Pour ce qui concerne le climat, il me semble que l’Afrique doit avoir son propre narratif, c’est-à-dire se démarquer du narratif dominant qui est une confrontation entre l’adaptation et l’atténuation, ce qui ne permet pas du tout à l’Afrique de s’en sortir. Pourquoi cela ?

L’Afrique a une position unique qu’aucun des continents n’a dans le monde. C’est vrai que l’Afrique et le continent le plus vulnérable, c’est vrai que l’Afrique est un continent qui a des problèmes, c’est vrai que l’Afrique est un continent où il y a une pauvreté endémique, mais c’est aussi vrai que l’Afrique est le continent dont le présent et l’avenir sont ouverts pour explorer toutes les possibilités. Tout simplement parce que nous n’avons pas encore mis en place les infrastructures essentielles qui vont définir notre présent et notre avenir. Tout est en construction.

Parlons énergie par exemple. Il faut savoir que le système énergétique africain n’est pas en place. Nous n’avons pas énormément investi pour attendre la fin des investissements et pour renouveler notre système énergétique. Il est à mettre en place. Cela veut dire que quand on parle de transition dans le contexte africain, il ne s’agit pas de transition. Il s’agit comme les Anglo-Saxons le disent de leap frogging. La seule transition qui me paraît importante et fondamentale dans le contexte africain, c’est d’arrêter de faire la cuisine avec du bois ou du charbon de bois. Cela n’apparaît pas dans les discours autant au plan national en Afrique qu’au plan international.

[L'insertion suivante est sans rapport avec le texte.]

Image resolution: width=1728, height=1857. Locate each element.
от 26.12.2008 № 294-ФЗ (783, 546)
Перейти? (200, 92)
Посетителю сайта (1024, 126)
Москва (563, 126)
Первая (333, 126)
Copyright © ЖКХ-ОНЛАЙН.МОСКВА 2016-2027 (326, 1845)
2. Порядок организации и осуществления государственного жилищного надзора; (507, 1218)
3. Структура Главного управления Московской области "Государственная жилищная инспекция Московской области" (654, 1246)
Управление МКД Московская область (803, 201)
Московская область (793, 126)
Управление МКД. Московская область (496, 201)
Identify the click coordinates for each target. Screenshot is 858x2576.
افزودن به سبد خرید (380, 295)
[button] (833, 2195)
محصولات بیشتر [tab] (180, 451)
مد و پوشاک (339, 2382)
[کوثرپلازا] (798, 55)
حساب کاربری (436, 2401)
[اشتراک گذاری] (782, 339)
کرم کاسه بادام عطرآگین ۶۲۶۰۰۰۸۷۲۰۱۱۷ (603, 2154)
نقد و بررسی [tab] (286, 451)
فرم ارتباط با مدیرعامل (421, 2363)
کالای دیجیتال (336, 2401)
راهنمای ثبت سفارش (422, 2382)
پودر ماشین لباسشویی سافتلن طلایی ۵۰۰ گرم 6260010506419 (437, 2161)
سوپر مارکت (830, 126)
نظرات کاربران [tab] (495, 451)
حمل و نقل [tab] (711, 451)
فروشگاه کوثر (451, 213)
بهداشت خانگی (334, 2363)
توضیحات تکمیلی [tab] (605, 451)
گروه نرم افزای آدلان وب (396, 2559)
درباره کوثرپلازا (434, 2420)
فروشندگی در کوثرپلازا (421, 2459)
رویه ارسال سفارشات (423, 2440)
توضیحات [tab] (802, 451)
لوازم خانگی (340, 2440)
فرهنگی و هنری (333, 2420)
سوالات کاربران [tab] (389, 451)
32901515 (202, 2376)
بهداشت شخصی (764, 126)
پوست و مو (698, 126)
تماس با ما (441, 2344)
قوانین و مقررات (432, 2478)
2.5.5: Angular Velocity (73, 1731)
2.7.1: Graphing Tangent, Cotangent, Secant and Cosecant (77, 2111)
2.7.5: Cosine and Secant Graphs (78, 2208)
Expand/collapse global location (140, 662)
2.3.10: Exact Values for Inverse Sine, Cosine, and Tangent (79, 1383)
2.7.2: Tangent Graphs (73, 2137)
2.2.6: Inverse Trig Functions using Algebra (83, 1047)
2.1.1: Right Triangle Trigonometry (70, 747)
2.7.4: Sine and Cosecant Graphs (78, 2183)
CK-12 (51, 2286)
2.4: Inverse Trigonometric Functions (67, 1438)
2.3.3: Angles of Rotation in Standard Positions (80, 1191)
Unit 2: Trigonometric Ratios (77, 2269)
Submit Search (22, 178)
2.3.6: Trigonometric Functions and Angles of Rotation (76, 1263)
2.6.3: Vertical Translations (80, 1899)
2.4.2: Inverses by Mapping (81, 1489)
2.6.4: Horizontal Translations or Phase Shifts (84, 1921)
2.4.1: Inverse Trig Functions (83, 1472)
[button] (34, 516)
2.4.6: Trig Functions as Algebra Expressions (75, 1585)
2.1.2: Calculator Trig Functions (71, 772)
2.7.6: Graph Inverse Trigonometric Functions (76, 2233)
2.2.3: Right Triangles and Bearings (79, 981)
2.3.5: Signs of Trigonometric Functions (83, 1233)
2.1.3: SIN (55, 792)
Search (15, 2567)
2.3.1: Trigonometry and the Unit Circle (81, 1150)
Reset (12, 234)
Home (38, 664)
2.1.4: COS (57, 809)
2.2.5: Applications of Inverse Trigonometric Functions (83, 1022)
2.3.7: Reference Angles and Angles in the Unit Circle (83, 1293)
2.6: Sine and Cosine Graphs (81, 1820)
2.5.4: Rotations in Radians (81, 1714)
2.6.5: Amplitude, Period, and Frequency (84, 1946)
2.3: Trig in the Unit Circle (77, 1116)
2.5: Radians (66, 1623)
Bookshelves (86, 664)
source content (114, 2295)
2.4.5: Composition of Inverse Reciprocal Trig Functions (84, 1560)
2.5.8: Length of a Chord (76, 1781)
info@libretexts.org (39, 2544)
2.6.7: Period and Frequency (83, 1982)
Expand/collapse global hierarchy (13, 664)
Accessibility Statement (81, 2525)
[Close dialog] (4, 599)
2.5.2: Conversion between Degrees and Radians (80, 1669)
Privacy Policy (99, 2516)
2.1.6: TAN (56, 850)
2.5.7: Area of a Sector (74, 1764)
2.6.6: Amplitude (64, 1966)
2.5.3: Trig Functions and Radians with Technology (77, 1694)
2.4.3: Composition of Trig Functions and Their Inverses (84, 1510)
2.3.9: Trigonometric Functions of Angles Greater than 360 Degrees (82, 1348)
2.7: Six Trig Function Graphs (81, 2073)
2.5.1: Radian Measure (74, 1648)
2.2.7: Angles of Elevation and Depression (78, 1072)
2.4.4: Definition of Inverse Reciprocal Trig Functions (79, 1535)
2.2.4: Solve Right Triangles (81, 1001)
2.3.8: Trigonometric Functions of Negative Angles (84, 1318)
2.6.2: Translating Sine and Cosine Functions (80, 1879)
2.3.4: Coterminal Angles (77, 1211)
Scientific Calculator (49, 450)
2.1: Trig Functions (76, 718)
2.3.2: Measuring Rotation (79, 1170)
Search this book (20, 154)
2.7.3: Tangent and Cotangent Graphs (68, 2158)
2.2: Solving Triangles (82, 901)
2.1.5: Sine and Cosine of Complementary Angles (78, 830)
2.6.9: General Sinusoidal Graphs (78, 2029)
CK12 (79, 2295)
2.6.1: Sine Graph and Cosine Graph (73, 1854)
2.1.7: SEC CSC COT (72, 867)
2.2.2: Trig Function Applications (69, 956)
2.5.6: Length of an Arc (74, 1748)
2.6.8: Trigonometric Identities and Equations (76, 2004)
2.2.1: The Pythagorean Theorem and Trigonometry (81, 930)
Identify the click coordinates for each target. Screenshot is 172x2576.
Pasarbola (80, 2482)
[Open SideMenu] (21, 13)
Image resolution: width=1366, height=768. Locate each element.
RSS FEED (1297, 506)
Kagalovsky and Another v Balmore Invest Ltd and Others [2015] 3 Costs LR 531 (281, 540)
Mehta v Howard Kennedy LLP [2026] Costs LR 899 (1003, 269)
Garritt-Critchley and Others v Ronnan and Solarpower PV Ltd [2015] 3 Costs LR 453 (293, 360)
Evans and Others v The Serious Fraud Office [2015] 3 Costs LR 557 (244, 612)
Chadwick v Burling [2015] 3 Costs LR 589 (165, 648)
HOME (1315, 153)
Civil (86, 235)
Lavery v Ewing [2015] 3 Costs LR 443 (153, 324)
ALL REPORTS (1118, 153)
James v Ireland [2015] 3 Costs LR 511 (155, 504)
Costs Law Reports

Autre exemple : notre système agricole. Il est totalement différent de ce qui existe d’ailleurs. C’est de la petite production agricole. On peut totalement le transformer et lui donner de nouvelles perspectives avec le développement des énergies renouvelables, la baisse du coût de celles-ci, le fait que, avec les différentes technologies, dans le domaine de l’agriculture, on n’a pas besoin de stockage de batteries.

Avec la crise de l’Ukraine, au lieu d’aller en Russie essayer de plaider pour le blé, si j’étais un responsable africain, je mettrais plus l’accent sur le mil, sur le sorgho, sur le niébé, sur le maïs, sur le manioc et bien d’autres produits qui constituent les éléments de base de notre alimentation. Le blé n’est pas un aliment de base de notre alimentation. En fait, cela nous donne l’opportunité également de nous réapproprier de ce qui est existant de chez nous. Cela me paraît essentiel.

Nos systèmes d’irrigation sont à développer et à mettre en place, nos infrastructures de l’eau aussi sont à créer. Nous avons l’opportunité de tenir compte des expériences passées et de repenser totalement le développement rural, chose qu’on a arrêté depuis que les programmes d’ajustement structurel sont intervenus. Et c’est pour cela que Dakar, Bamako, Abidjan, Lagos, Yaoundé, etc. sont devenus des villes invivables. Car il y a un afflux massif de toutes les populations autour qui ont l’espoir de trouver quelque chose. Cela devient un cauchemar pour tout le monde. Un cauchemar pour les gens qui viennent, un cauchemar pour les gens qui y sont, un cauchemar pour les politiques également qui sont totalement démunis. Ceci constitue également une occasion de réfléchir et agir à comment on peut aborder la question de la ville et en même temps celle du développement rural, et essentiellement de mettre en place des systèmes énergétiques qui soient adaptés à nos contextes, de réellement mettre ensemble les trois piliers essentiels qui sont les mêmes dans tous les pays.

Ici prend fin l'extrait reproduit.